# Source document:
Oracle Knew of Latest Java 0-Day Security Hole In August
An anonymous reader writes "After news broke on Thursday that a new Java 0-day vulnerability had been discovered, and was already being included in multiple popular exploit kits, two new important tidbits have come in on Friday. Firstly, this whole fiasco could have been avoided if Oracle had properly patched a previous vulnerability. Furthermore, not only is the vulnerability being exploited in the wild, but it is being used to push ransomware." Meanwhile, writes reader Beeftopia, the U.S. Department of Homeland Security is getting in on the action, and "has warned users to disable or uninstall Java software on their computers, amid continuing fears and an escalation in warnings from security experts that hundreds of millions of business and consumer users are vulnerable to a serious flaw."
Had a few users burned by this today at work. One emergency security meeting later and we pulled Java from 3000 workstations this afternoon. Should have done this a year ago.
I use java solely for Eclipse development but I do not have the plugin installed on my browsers.
The people at work who still cling to IE 6 and IE 7 also are stuck in Java land and is the sole reason why XP is still alive kicking and screaming. Many still use NTLM version 1 security pre 1999 that can crack any account on AD because these apps wont work with anything newer than 13 years old!

# Tasks and exercises:
1. In the Java 0-day post, what is the vulnerability being used to push?
2. Please list every piece of software the Java 0-day post names together with a version number.
3. Carry on the Java 0-day discussion from its last line.

# Given data:
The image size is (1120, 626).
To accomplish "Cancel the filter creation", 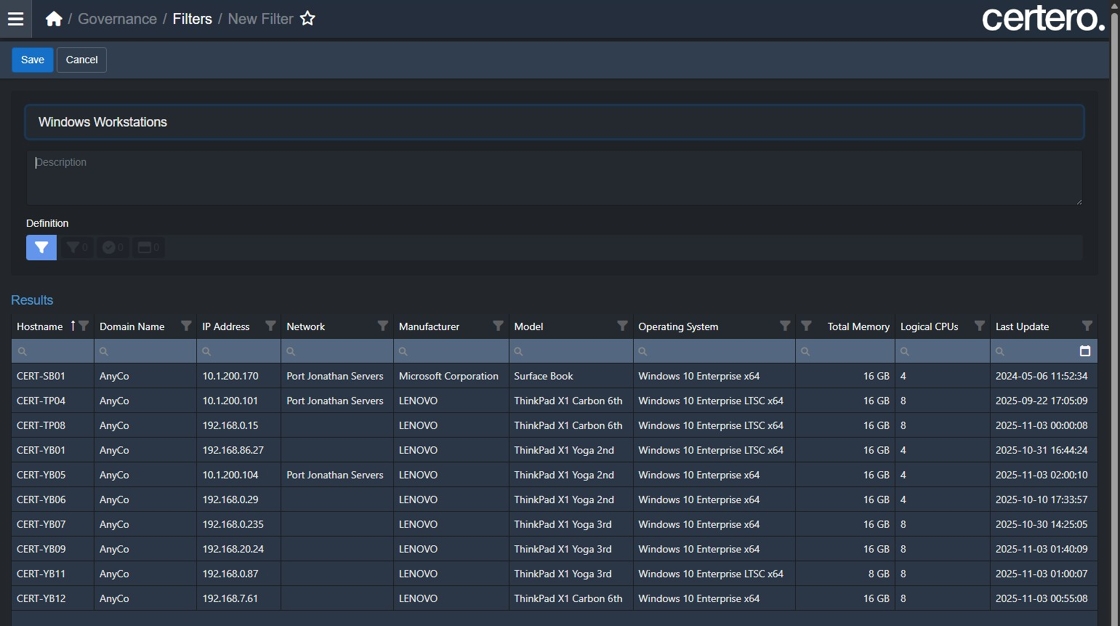I will point(81,60).
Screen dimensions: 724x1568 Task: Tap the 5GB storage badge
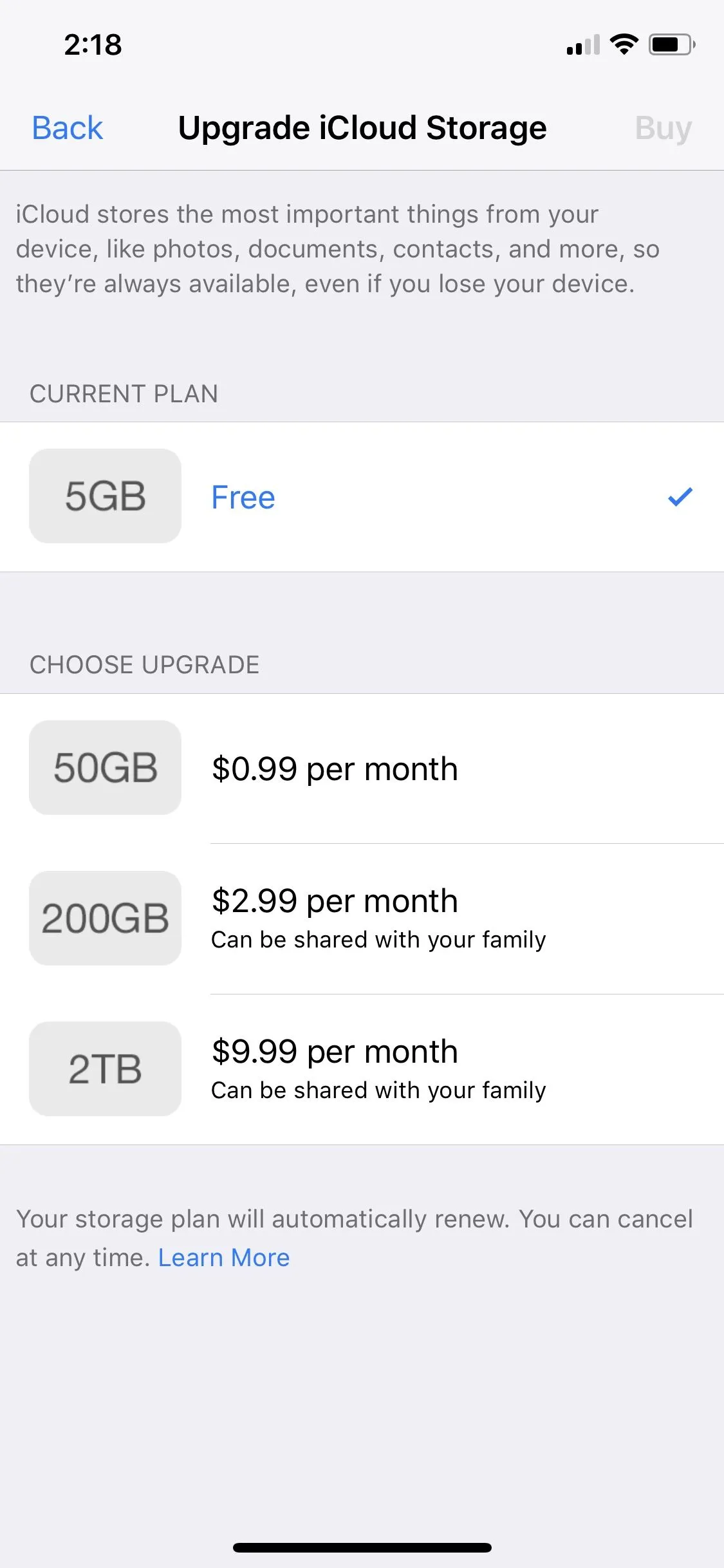pos(105,496)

# Answers by task:
1. Ransomware.

2. IE 6, IE 7, NTLM version 1

3.
With the department of homeland security recommendations perhaps we can finally move on and get rid of these dinosaurs that are a liability to our employers.
Shame on Oracle.
Java had such high hopes and Sun fucked up royally too beforehand. If Java could have native .exes and kept being updated perhaps it could be as good as .NET and we could all run Linux with our cross platform natively compiled apps in such an alternative universe.
Besides a few limited uses for mainframes I think it is time we said goodbye and put it to legacy ala Cobol 2.0? The question is what next? ... not language wise but richness in api wise and frameworks which is why .NET and Java are liked for complex 3-tier enterprise platforms.
http://saveie6.com/
They are used on less than .2% of websites, and many are false positives. Yes some might not be detected as well. I am aware there is one very popular video service that uses Silverlight, can't say the same about Java.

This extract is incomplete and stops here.